| Customer Reviews: Average Rating:  Rating : - It was okay. Watch the hype This review speaks to both Rome and Barbarian Invasion. There are some differences, but the gameplay is essentially the same.
I'm a long time fan of strategy war games going all the way back to the first Strategic Conquest game by Delta Tao. I love every flavor of Civilization, from Sid Meier's to Stardock, and games like Stronghold. So, I was looking forward to playing Rome because I thought it had elements of all of those classics. And it does. You have to build and maintain cities, raise armies and duke it out on the battlefield.
But it just didn't grab me. Not in the way those other games did. For one thing, I never could figure out what made one city a happy cash cow and another city a money pit full of pissed off plebes. It seemed to have more to do with population than with infrastructure or tax rates (certain buildings give moral bonuses; higher tax rates make people unhappy). It just seemed kind of random. The only way to conquer a city and not have a riot on your hands for ten terms seemed to be to enslave the population or exterminate them. Me, I don't even like to step on a Sim Ant when I can avoid it.
I played Rome: Total War through one time as the Romans and Barbarian Invasion through three times; once as the Saxons, once as the Romans and once as the Horde...actually I never finished the Horde game. I was just over it by that point.

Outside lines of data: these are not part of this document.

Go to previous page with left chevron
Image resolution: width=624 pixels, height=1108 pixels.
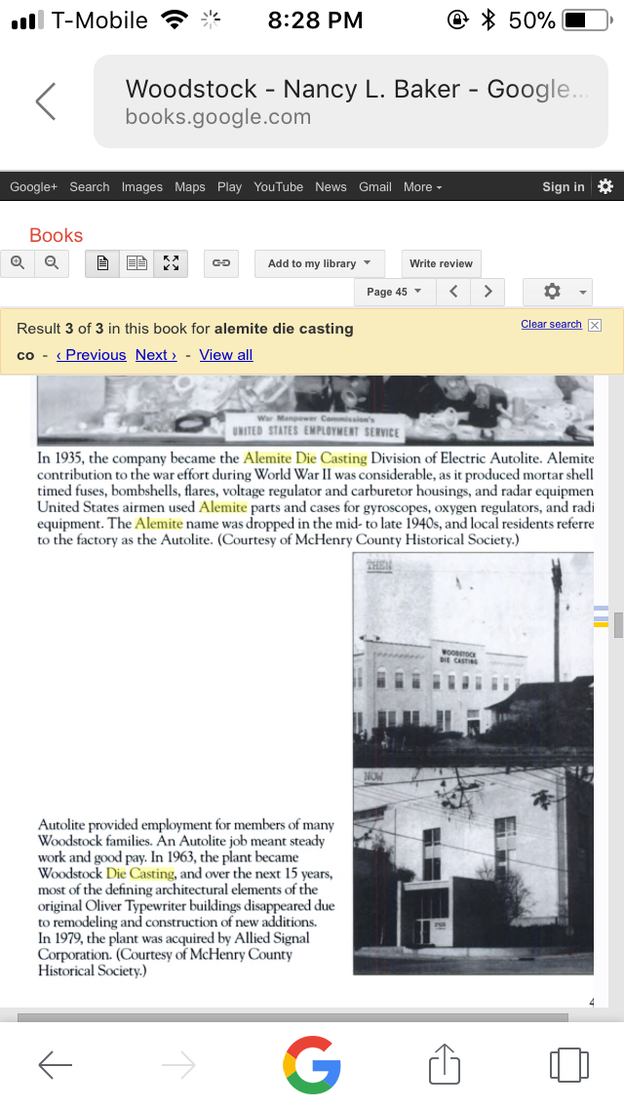(x=453, y=291)
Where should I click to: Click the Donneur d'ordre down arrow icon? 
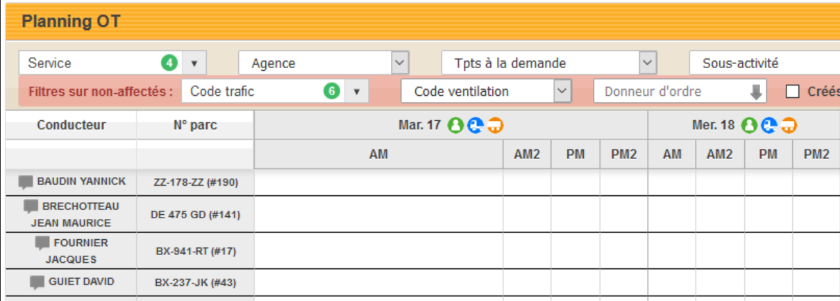point(756,92)
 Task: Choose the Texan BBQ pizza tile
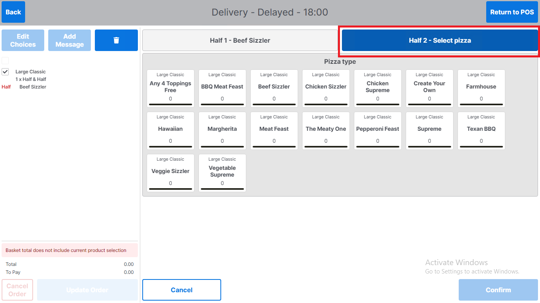[x=481, y=131]
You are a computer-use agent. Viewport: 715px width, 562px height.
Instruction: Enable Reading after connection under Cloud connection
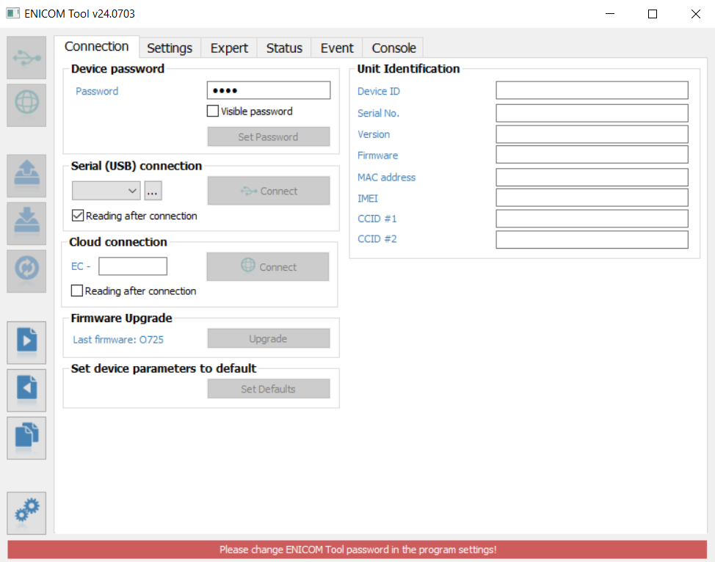76,291
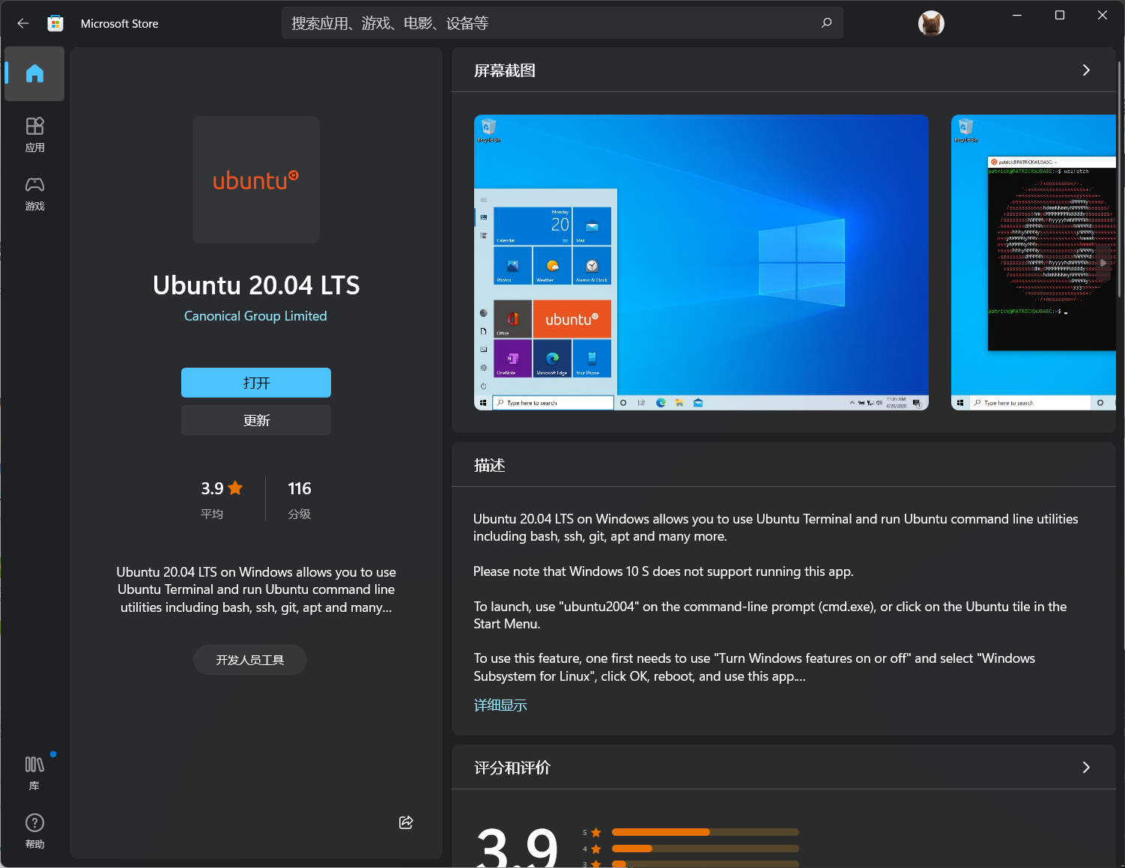Viewport: 1125px width, 868px height.
Task: Click the Microsoft Store logo icon
Action: [x=55, y=22]
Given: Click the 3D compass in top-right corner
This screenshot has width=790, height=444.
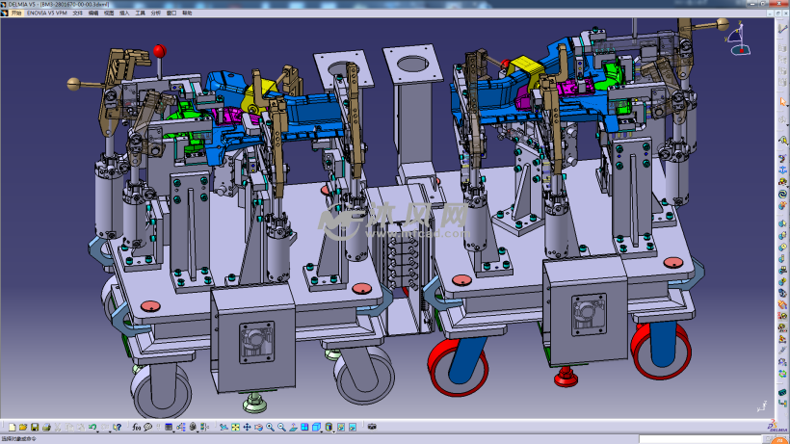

So, as with most games, it's going depend on what the player enjoys and the sort of game they like to play as to whether or not Rome is for you. By this point, the game is old enough where you can find it fairly cheap on E-bay or Amazon, so it's worth checking out. I think part of my problem was reading all these rave reviews, I had big expectations that weren't quite satisfied. Hope you get more out of it.